#### Job A
List every security technology that the discussion thread about security names or abbreviates.
#### Job B
According to the discussion thread about security, what would have been a more positive contribution than Igor Homakov's article?

#### Supplied text
++++++

I don't know about that — it helps to have more than superficial knowledge of the topic at hand so that you can adequately assess rants such as this one.

Personally, while I feel that Igor Homakov has done good work, this article is the product of frustration and is a disservice to its audience. Most if not all of his criticisms of OAuth 2 come down to implementation problems, and a more positive contribution would be an implementers' guide or a threat model document. For example, https://tools.ietf.org/html/rfc6819 and http://leastprivilege.com/2013/03/15/common-oauth2-vulnerabi....


That's the kind of attitude that leads to massive security flaws. Understanding security is more than just "yes or no". You must understand the concepts. If you don't, stop professionally writing software, because you're doing something irresponsible that will do real harm to real people.


Agreed, but there is a difference between understanding, let's say, how PKI works and how it applies to HTTPS vs knowing how to implement AES. Sometimes, we just need to know that SSL 3 is broken, and don't need to know the exact details. All we then need to know is to stop using it.


My comment was more generalized, as it was responding to a general comment.

However, I will say that HTTPS is not too complicated to understand and that it's not a magic bullet.

You still need to understand, for example, how a certificate can be compromised and what the pros/cons are of different implementations. It's not a simple "yes or no", even though it's close.


I only partly agree with you. Every developer does not need to know exactly how HTTPS encryption algorithms work, just whether they are secure or not.


It sounds like maybe you don't understand the concepts.

Of course you're right that most people don't need to know exactly how encryption algorithms work. But, everybody needs to know what they do -- and what they don't do! That's a deeper level understanding than simply knowing if they're "secure" or not.

++++++

#### Dataset extract
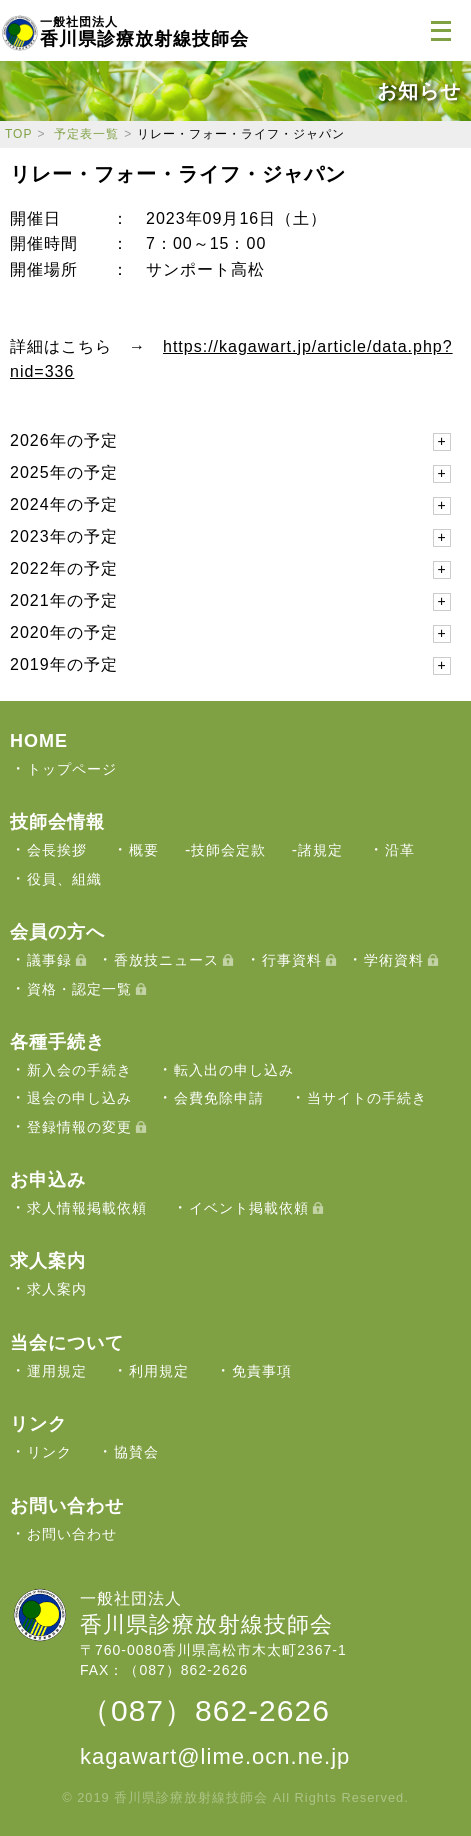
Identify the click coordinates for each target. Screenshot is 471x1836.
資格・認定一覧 (79, 989)
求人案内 (57, 1289)
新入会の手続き (79, 1070)
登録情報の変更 (79, 1127)
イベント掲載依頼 (249, 1208)
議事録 (49, 960)
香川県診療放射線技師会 (144, 32)
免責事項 (262, 1371)
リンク (49, 1452)
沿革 (400, 850)
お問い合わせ (72, 1534)
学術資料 (394, 960)
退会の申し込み (79, 1098)
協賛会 (136, 1452)
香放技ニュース (166, 960)
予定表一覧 (86, 134)
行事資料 (292, 960)
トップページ (72, 769)
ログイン (391, 30)
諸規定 (320, 850)
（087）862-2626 (205, 1710)
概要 (144, 850)
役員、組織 (64, 879)
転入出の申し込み (234, 1070)
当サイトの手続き (367, 1098)
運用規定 (57, 1371)
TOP (18, 134)
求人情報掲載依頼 (87, 1208)
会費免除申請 (219, 1098)
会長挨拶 (57, 850)
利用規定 (159, 1371)
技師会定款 (228, 850)
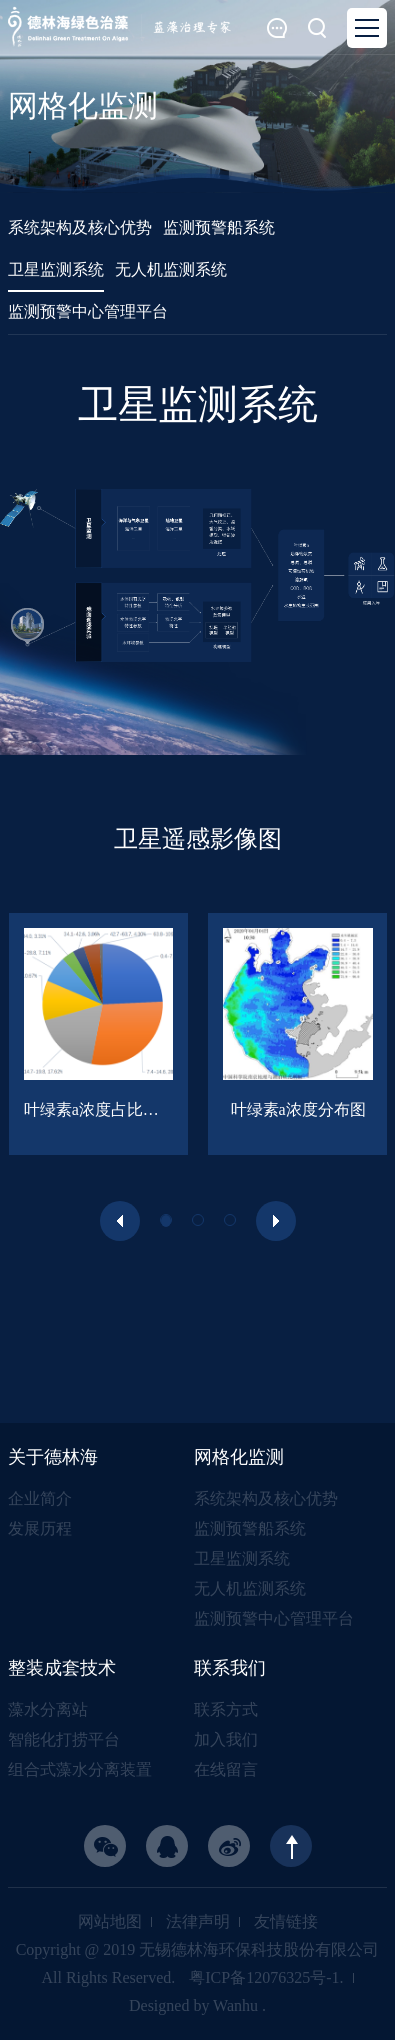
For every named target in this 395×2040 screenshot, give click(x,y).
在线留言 (226, 1769)
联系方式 (226, 1709)
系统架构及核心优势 (266, 1498)
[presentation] (120, 1221)
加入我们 (226, 1739)
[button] (166, 1220)
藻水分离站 (48, 1709)
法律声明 (198, 1921)
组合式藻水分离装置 (80, 1769)
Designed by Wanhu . (197, 2005)
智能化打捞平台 (64, 1739)
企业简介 (40, 1498)
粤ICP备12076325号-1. (266, 1977)
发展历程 (40, 1528)
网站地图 (110, 1921)
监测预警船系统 (250, 1528)
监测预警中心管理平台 (274, 1618)
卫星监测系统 (242, 1558)
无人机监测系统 (250, 1588)
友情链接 (286, 1921)
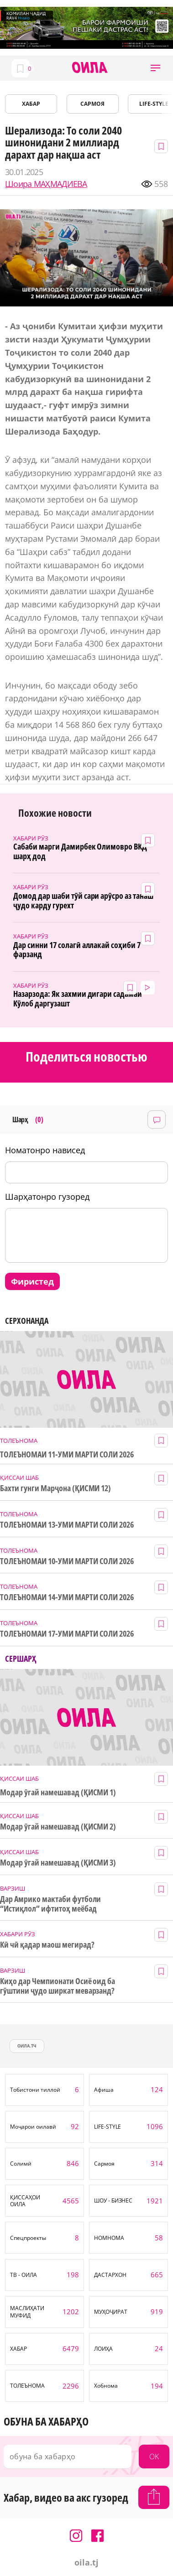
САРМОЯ (92, 104)
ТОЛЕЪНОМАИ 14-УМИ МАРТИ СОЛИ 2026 (67, 1597)
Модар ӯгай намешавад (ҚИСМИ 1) (58, 1792)
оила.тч (27, 2046)
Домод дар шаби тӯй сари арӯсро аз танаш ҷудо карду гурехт (83, 900)
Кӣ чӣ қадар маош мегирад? (47, 1944)
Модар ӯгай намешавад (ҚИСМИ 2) (58, 1826)
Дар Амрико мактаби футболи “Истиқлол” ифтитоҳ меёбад (50, 1903)
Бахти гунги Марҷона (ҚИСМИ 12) (55, 1488)
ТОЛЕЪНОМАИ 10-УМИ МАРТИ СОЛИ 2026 (67, 1561)
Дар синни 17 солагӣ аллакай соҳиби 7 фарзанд (77, 949)
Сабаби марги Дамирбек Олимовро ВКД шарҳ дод (80, 851)
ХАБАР (31, 104)
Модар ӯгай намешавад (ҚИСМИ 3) (58, 1862)
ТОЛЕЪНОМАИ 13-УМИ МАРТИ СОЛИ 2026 (67, 1524)
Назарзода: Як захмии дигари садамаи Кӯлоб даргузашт (77, 998)
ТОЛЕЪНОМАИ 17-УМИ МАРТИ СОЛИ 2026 (67, 1633)
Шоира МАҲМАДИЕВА (46, 184)
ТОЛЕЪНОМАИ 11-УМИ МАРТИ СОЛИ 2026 (67, 1454)
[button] (155, 68)
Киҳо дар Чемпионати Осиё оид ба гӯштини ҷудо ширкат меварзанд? (57, 1985)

++++++

#### Exercise answer A
OAuth 2, PKI, HTTPS, AES, SSL 3

#### Exercise answer B
An implementers' guide or a threat model document.